Sarah Dillon has closed up her small coffee shop in Toronto. She’s both a commercial and home renter.  She says: “A rent freeze would allow me to at least get through the month and see a possibility of surviving this.”

“The fact that there is a freeze on mortgage payments allows homeowners and property owners and landlords to accumulate rent from us, while they incur no fees or interest. It’s discriminatory towards the working class, towards small businesses,” she said.

Spontaneous rent strike?

Toronto resident Bryan Doherty says there’s no way he will make his April rent. He’s a carpenter who has been “out of work for a bit. March has been pretty rough for a lot of people. This is essentially a tipping point.”

Doherty says he’s not counting on politicians to make the call. He thinks it’s time for a national rent strike. He’s encouraging his neighbours and anyone who is having financial trouble, to withhold this month’s rent.

“We should come together and take care of each other. I’m worried about tens of thousands of my neighbours and it either being impossible for them to make rent or dangerous for them to give away that much money under these circumstances,” he said.

“There’s no shame in not paying rent now and we shouldn’t necessarily wait for consent from the politicians or the landlords.”

Too many cracks to fall between

The CERB is being organized through the Canada Revenue Agency, which means you’ll need to have an online account with them or access to the internet to create one. This could prove problematic for most our most vulnerable.
Another concern is how soon folks will get money in their hands. The CERB will only be open for applications on April 6. Electronic transfers will get money to people in a few days. But anyone who receives it by mail can expect to wait another 10 days at least.

The top-up to the child benefit will only be paid out in May.

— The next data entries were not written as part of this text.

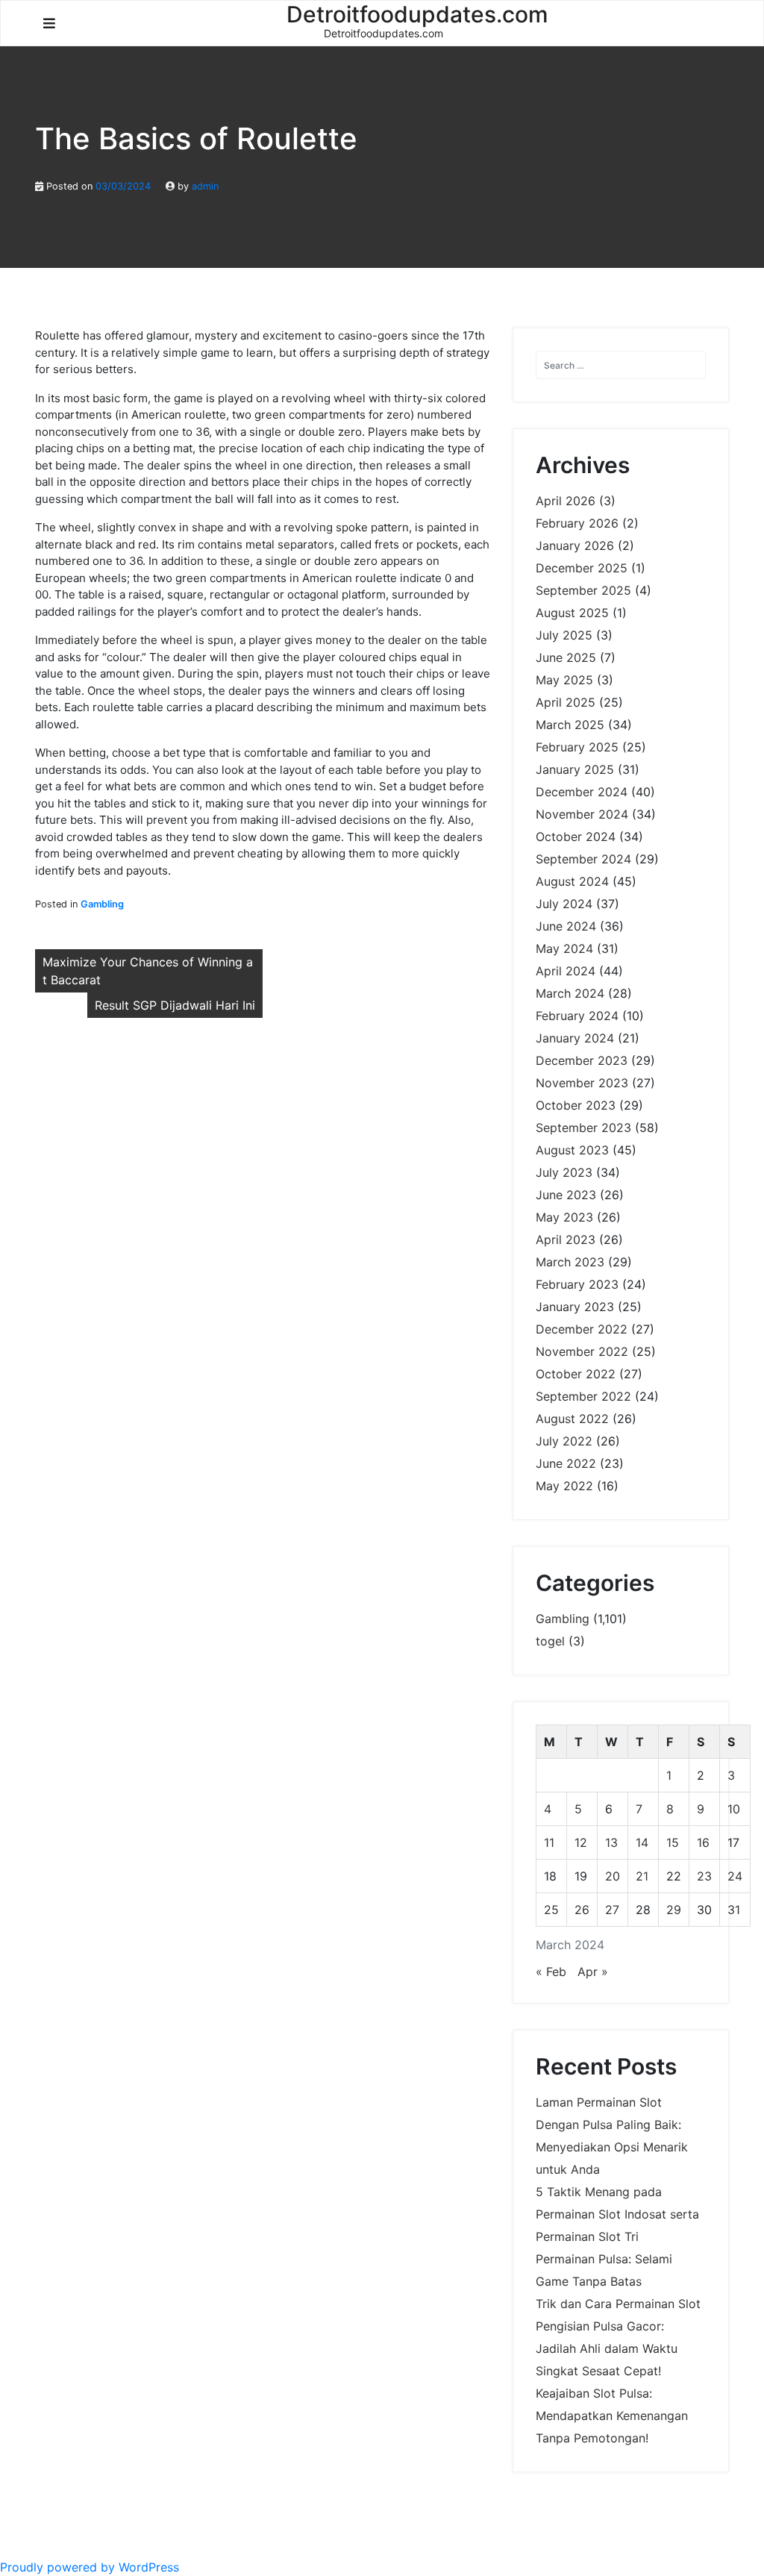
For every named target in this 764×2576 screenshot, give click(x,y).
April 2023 (565, 1239)
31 (733, 1909)
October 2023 (576, 1105)
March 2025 (570, 724)
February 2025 (577, 747)
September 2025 (583, 590)
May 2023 (564, 1217)
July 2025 (564, 635)
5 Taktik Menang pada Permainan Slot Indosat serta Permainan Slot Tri (617, 2214)
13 (611, 1842)
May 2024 (564, 948)
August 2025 (572, 612)
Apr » (592, 1971)
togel (550, 1641)
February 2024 (577, 1015)
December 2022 (581, 1329)
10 (733, 1808)
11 (549, 1842)
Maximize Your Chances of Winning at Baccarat (148, 970)
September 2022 (583, 1396)
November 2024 (582, 814)
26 (581, 1909)
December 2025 (581, 567)
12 (580, 1842)
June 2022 (566, 1463)
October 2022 (576, 1373)
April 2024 (565, 970)
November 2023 (582, 1082)
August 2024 (572, 881)
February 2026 (577, 523)
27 (612, 1909)
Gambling (102, 904)
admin (205, 186)
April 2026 (565, 500)
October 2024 (576, 836)
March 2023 (570, 1261)
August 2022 (572, 1418)
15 (672, 1842)
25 (551, 1909)
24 (734, 1876)
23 (704, 1876)
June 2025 (566, 657)
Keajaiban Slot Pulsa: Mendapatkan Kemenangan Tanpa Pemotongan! (612, 2415)
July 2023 (564, 1172)
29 (673, 1909)
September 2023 (583, 1127)
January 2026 (575, 545)
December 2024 (581, 791)
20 (612, 1876)
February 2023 (577, 1284)
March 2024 (570, 993)
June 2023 (566, 1194)
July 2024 (564, 903)
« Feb (551, 1971)
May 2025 (564, 679)
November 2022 (582, 1351)
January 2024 (575, 1038)
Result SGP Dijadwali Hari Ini (175, 1005)
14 (642, 1842)
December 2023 (581, 1060)
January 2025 (575, 769)
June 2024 (566, 926)
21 (642, 1876)
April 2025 (565, 702)
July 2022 (564, 1441)
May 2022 (564, 1485)
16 (703, 1842)
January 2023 (575, 1306)
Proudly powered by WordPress (89, 2567)
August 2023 (572, 1149)
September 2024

Most working people just can’t wait that long—especially the estimated 1.7 million workers in the so-called “gig economy.” Most will have run out of money by the end of March, with no way to bridge the gap until the government money arrives.

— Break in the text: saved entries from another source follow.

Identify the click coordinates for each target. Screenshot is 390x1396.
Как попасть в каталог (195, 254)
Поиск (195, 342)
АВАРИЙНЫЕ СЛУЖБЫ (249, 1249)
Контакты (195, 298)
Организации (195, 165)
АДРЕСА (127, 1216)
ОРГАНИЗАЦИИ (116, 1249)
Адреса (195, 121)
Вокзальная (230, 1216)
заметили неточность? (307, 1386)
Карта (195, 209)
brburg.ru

The government could, if it wanted to, pay a basic income of $1,000 per week for six months to the four million Canadians it expects to require emergency assistance for a total of $104 billion—no where near its total bailout for the financial sector.

A guaranteed income like this would not force workers to risk going back to work too soon. It would enable everyone, including gig economy workers, to focus on what is most important right now: reducing social contact so that the healthcare system has the best chance of coping with the coronavirus pandemic.